Lake Gabriel is located near the administrative regions of Saguenay-Lac-Saint-Jean and Eeyou Istchee Baie-James (municipality).

Gabriel Lake has a length of 17.6 km, a maximum width of 5.1 km and an altitude of 392 m. This lake has several bays, peninsulas and islands. The Gabriel Lake includes a peninsula attached to the South shore stretching on 3.6 km towards the north meaning towards the center of the lake; the bottom of this bay receives the waters of the "Lac à l'Eau Rouge", located in the South.
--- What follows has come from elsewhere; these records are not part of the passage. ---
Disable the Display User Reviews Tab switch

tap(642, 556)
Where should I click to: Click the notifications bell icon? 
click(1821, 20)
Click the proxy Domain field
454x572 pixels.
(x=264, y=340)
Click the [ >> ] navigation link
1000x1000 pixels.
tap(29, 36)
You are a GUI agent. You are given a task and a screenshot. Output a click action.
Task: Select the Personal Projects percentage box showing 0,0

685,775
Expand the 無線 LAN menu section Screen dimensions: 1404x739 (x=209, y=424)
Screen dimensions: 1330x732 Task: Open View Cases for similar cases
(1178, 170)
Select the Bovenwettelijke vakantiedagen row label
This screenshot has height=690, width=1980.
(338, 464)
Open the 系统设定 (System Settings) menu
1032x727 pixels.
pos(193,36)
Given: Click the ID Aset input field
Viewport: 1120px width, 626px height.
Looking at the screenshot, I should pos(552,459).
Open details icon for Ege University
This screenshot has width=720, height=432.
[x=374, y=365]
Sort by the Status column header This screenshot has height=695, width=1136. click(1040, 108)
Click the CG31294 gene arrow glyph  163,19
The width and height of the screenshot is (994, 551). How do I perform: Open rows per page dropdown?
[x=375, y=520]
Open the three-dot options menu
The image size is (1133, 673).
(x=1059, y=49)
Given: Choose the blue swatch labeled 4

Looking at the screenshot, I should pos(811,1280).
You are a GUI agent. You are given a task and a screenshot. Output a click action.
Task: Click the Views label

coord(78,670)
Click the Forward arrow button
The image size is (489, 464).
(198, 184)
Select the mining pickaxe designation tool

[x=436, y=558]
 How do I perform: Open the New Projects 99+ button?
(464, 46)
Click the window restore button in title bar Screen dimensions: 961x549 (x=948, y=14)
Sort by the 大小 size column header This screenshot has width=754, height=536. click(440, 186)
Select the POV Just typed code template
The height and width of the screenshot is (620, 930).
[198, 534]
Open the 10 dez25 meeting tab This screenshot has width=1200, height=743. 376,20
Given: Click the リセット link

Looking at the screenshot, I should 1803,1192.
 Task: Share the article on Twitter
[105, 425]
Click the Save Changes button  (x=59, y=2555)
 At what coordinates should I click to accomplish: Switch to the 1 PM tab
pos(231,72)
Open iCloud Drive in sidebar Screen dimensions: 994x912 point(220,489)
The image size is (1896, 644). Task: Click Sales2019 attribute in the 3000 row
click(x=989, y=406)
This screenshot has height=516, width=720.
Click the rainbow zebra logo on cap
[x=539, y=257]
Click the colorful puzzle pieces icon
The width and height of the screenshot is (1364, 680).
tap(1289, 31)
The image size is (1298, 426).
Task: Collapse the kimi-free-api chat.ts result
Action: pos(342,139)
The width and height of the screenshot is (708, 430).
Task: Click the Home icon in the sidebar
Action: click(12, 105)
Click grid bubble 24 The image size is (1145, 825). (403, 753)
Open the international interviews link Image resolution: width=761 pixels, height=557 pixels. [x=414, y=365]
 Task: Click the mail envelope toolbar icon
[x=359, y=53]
Another peninsula attached to the east bank advances towards the center of the lake, separating the lake in two, facing the opening of the bay stretching north-west to the mouth of the lake.

Gabriel Lake gets its supplies from:
- East by the discharge of "Lake Chopine" and the outlet of Robert Lake (Opawica River) which receives the waters of Feuquières Lake and the Ventadour River;
- South by the Queue de Castor River;
- West by the Cawcot River and the outlet of the "Eau Rouge lake".

The mouth of this Gabriel Lake is located at the bottom of a bay in the Northwest to:
- 1.9 km west of Rohault Lake;
- 17.0 km south-east of the mouth of Caopatina Lake;
- 64.0 km South of downtown Chibougamau;
- 55.6 km south-east of the village center of Chapais, Quebec;
- 171.4 km west of Lake Saint-Jean;
- 57.0 km north of Gouin Reservoir;
- 81.5 km north of Obedjiwan Indian Reserve.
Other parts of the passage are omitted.